*** Data for this exercise Section Begins ***

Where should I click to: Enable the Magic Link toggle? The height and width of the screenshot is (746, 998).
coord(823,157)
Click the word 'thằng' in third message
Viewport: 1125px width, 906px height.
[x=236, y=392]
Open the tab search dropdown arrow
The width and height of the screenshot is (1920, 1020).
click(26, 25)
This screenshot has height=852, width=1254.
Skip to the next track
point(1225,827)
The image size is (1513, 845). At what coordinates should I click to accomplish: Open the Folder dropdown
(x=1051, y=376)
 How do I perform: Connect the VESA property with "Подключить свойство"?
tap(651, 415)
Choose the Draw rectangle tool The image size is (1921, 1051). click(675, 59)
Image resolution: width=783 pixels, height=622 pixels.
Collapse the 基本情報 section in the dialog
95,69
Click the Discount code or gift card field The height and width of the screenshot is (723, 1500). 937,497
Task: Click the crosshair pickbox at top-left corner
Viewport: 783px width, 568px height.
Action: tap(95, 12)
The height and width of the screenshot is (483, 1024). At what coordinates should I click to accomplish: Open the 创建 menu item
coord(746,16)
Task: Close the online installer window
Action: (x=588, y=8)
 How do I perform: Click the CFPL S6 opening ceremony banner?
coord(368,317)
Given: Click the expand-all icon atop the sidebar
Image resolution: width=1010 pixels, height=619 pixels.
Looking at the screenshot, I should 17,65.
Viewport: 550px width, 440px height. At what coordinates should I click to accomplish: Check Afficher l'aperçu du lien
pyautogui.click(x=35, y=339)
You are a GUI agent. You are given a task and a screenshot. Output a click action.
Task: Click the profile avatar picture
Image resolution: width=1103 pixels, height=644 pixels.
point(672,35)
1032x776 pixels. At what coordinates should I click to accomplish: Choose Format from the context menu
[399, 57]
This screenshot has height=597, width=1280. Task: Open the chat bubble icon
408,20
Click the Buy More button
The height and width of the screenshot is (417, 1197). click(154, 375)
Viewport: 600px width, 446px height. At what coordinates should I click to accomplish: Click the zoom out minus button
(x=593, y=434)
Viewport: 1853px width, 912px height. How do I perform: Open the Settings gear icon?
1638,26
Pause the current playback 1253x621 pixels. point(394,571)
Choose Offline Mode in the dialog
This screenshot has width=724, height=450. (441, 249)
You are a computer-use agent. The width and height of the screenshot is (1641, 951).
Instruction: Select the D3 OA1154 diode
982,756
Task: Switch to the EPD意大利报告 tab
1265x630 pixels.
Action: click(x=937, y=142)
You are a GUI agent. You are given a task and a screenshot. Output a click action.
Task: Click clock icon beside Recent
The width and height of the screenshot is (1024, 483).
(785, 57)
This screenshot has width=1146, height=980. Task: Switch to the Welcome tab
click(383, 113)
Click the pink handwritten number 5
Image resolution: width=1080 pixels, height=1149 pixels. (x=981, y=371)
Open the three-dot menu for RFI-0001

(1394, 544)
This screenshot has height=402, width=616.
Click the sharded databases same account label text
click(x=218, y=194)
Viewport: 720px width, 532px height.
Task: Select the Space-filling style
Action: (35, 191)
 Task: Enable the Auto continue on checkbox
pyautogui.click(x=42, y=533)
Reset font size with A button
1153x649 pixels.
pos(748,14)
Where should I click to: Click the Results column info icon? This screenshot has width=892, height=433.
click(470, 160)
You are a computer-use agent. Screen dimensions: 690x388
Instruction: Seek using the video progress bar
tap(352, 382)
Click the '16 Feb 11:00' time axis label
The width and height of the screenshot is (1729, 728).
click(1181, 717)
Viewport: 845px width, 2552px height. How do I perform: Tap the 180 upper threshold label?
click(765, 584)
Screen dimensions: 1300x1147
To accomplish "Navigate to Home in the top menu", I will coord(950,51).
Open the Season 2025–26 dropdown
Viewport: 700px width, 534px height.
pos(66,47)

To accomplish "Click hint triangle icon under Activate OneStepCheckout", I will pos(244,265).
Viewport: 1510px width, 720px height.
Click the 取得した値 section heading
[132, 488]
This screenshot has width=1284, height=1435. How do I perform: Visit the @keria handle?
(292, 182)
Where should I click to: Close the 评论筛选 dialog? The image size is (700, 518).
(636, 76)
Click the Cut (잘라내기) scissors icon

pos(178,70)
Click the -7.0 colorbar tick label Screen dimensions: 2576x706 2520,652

*** Data for this exercise Section Ends ***

How many lines in the records hold the string "will"? The number alone is the answer.

**Task result:** 2